Er zijn van die dagen: pijn is het woord is van het heengaan het woord, tot in de aders, tot in het gebeente, pijn.
Hij ging, de grote vriend, in het gedwarrel van wat stof dat nog overbleef, hier het allerlaatste.
Met tromgeroffel en uitslaande vleugels hij, opstijgend, zoals de farao uit de lotusbloemen naar Orion toe, wetend dat nu komen zou, het levende leven van zijn eeuwigheid, hij erin ondergedompeld, erin vermengd, osmose met al wat is en komen zal.

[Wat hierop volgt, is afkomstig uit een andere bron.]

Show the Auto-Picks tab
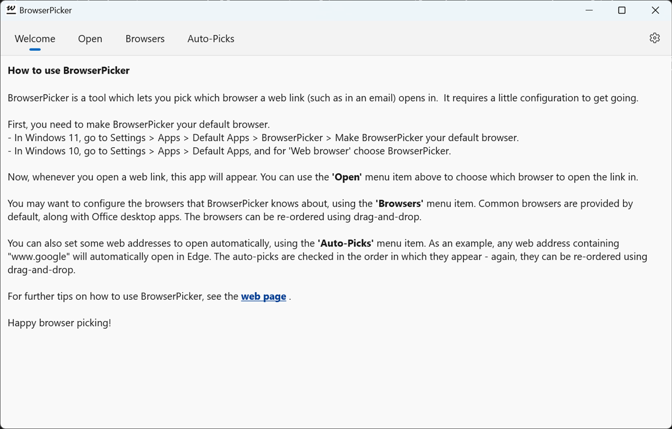 pos(211,39)
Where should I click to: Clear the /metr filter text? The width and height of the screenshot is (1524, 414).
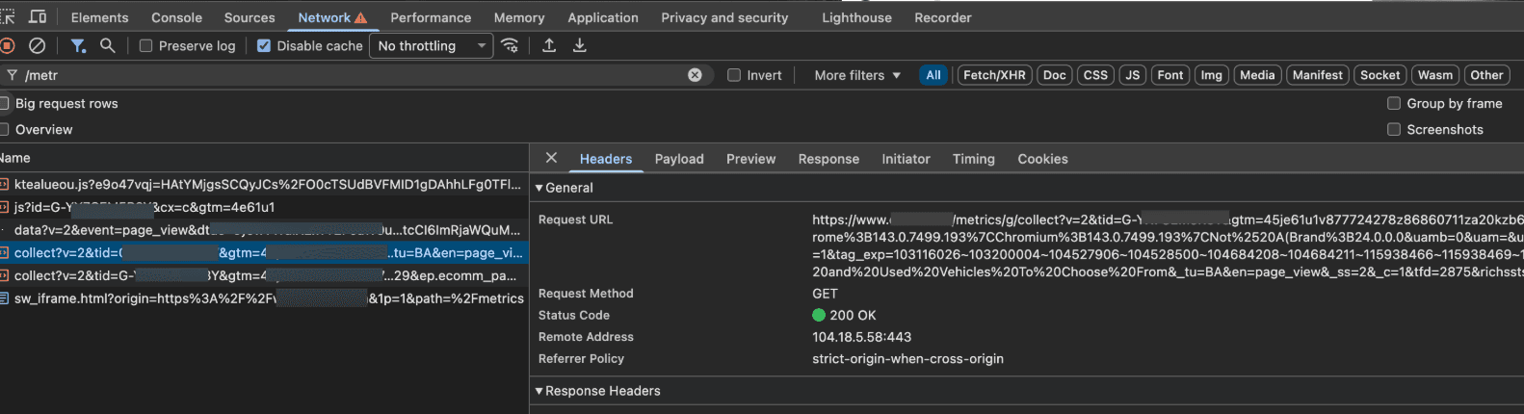(695, 75)
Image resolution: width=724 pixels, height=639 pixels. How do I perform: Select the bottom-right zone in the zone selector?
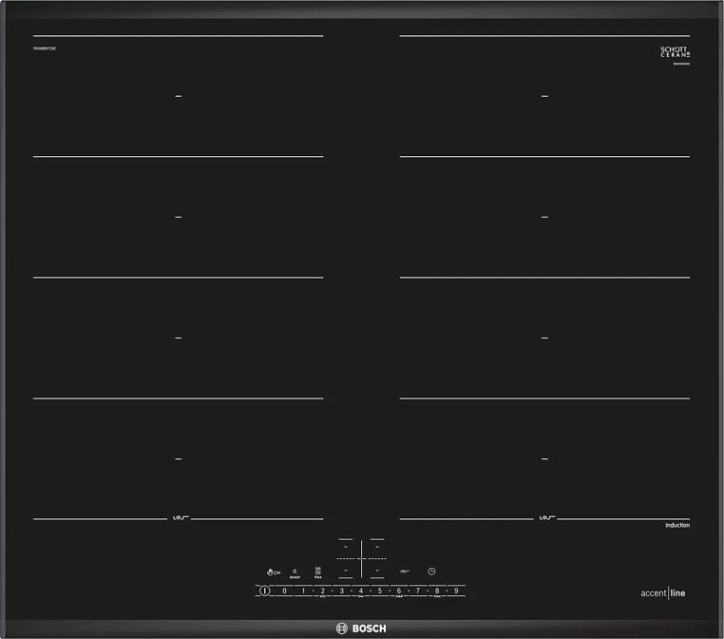point(377,571)
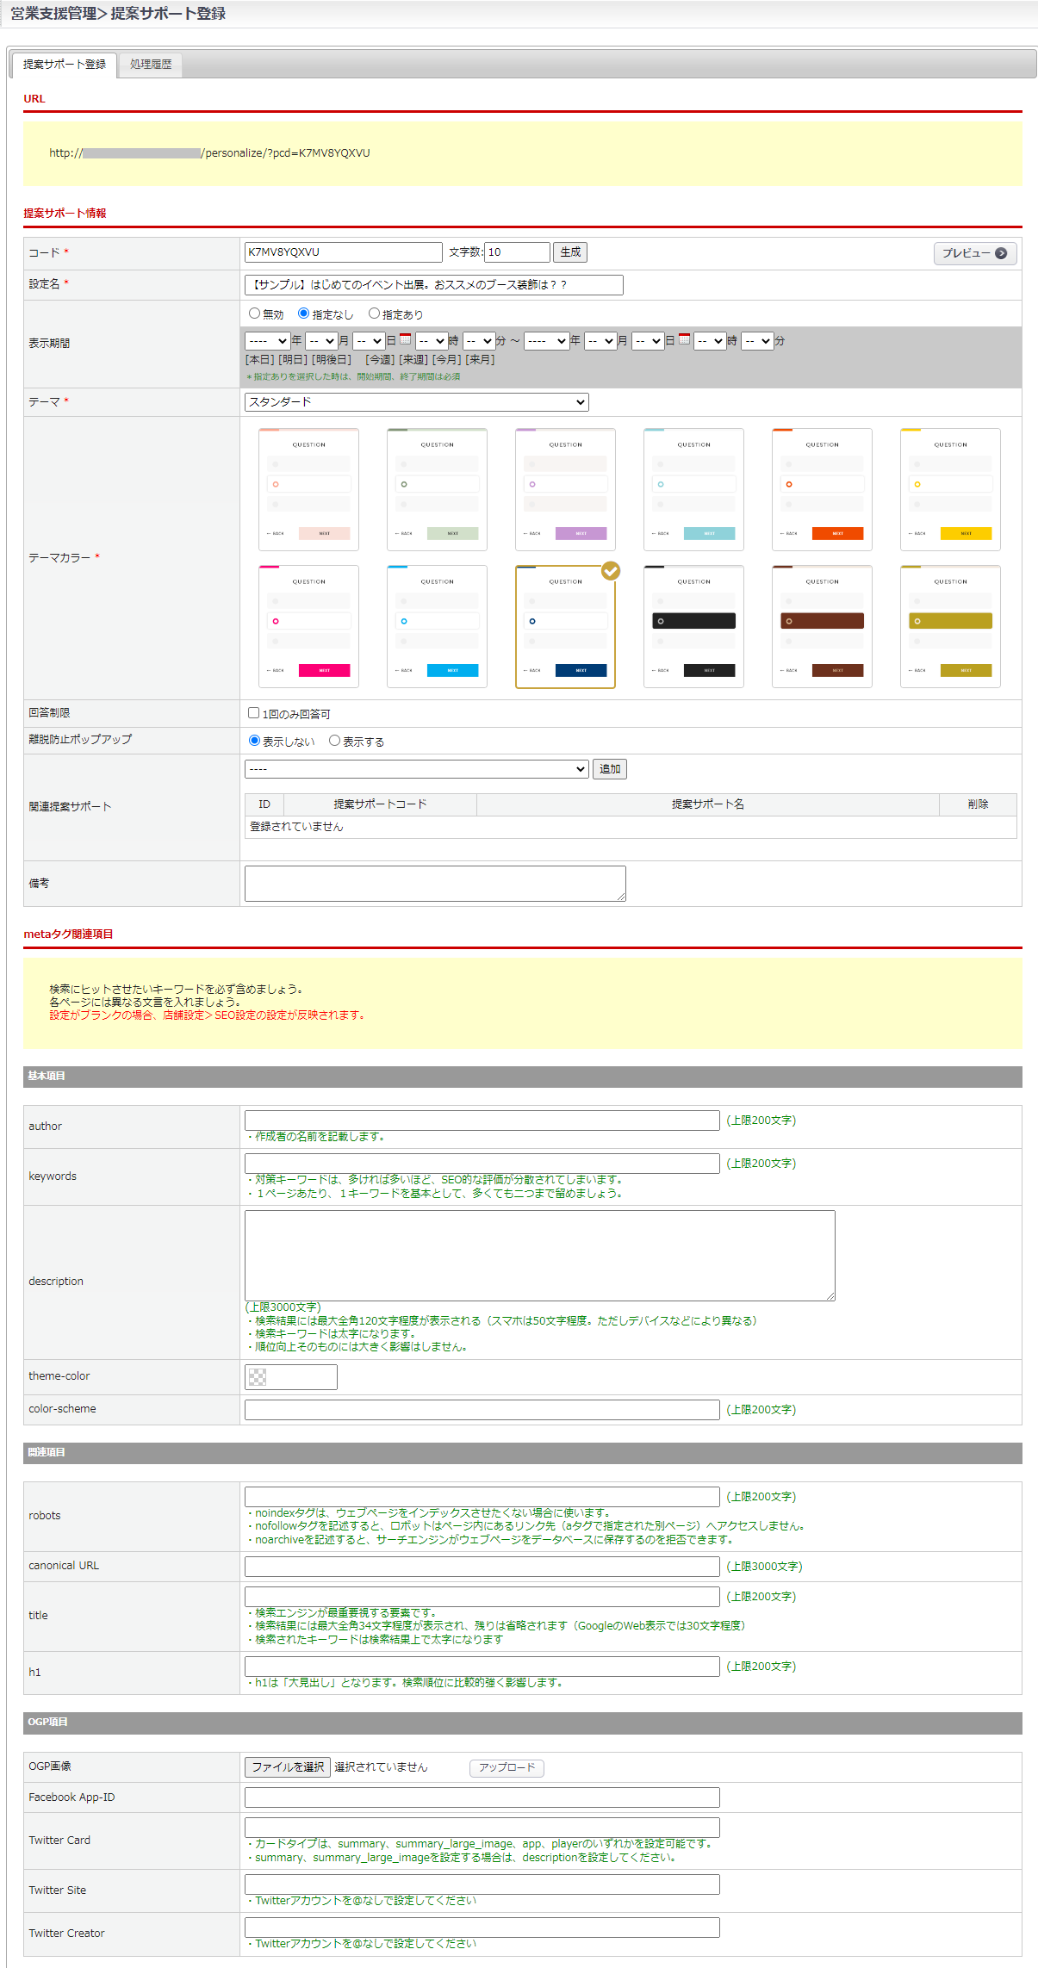This screenshot has width=1038, height=1968.
Task: Pick the yellow theme color thumbnail
Action: pyautogui.click(x=950, y=489)
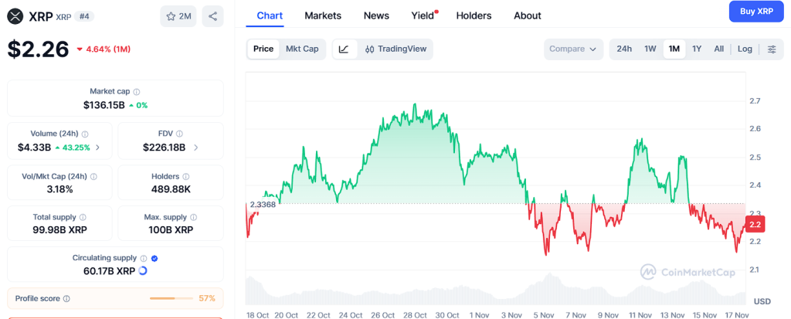This screenshot has width=791, height=319.
Task: Click the Profile score info icon
Action: click(x=66, y=298)
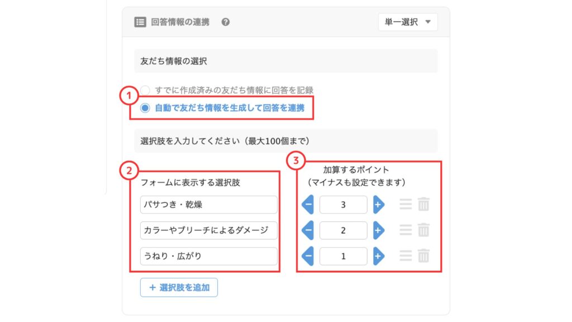572x322 pixels.
Task: Decrease points for カラーやブリーチによるダメージ
Action: (x=308, y=230)
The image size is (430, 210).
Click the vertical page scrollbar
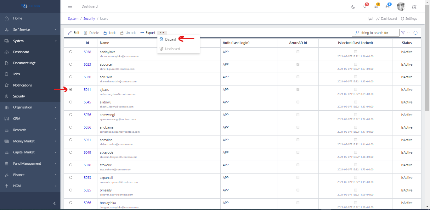(x=427, y=63)
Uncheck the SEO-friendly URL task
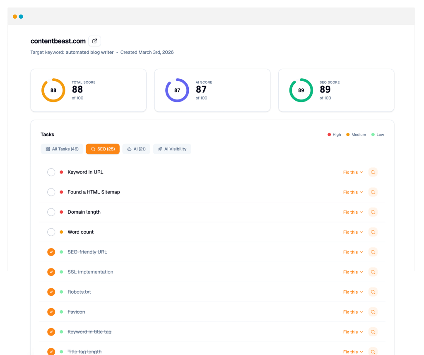The image size is (424, 355). (x=51, y=252)
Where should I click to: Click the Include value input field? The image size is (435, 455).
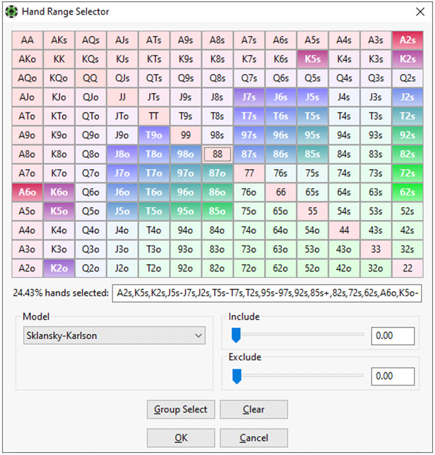[x=393, y=335]
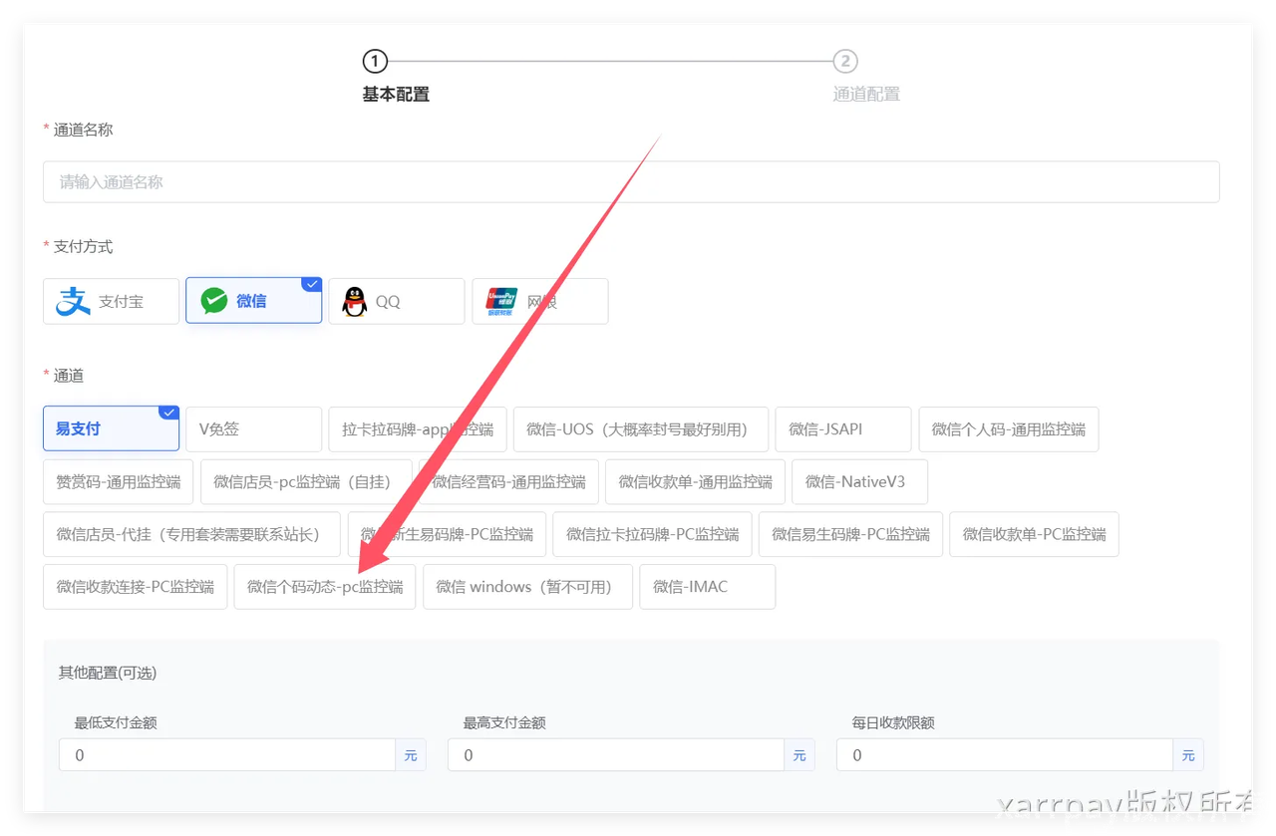Select the 微信-IMAC channel

707,587
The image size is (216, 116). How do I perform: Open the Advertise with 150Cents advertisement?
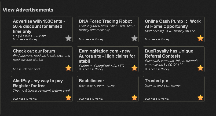click(39, 26)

Hij stierf omdat hij sterven wou, omdat zijn oog niet zag wat het altijd had gezien, omdat zijn hand niet tekende wat het altijd had getekend, machteloos, gelouterd en in stilte, een boude man die ging.
Waar hij ook was, in Moissac of in Fontenay, in Luxor of in Parijs, hij wist in enkele lijnen een wereld te verbazen op een blad en in te kleuren zoals hij het zag, het kleine diep zijn ziel geraakt geroerd omwille van het grote dat zijn adem was, tot in zijn gebouwen. Ik gedenk hem in mijn pijn.
Geen laatste woord gesproken, een foto nog, een gelaat dat blijven zal, mijn pijn vandaag en morgen.
P.S. Jean Pierre Carels 1929-2015, architect, gaf nieuw leven aan de oude gebouwen van de Nationale Bank van Belgiƫ, gelegen in de Kuip van Gent. We waren vrienden, als broeders voor elkaar.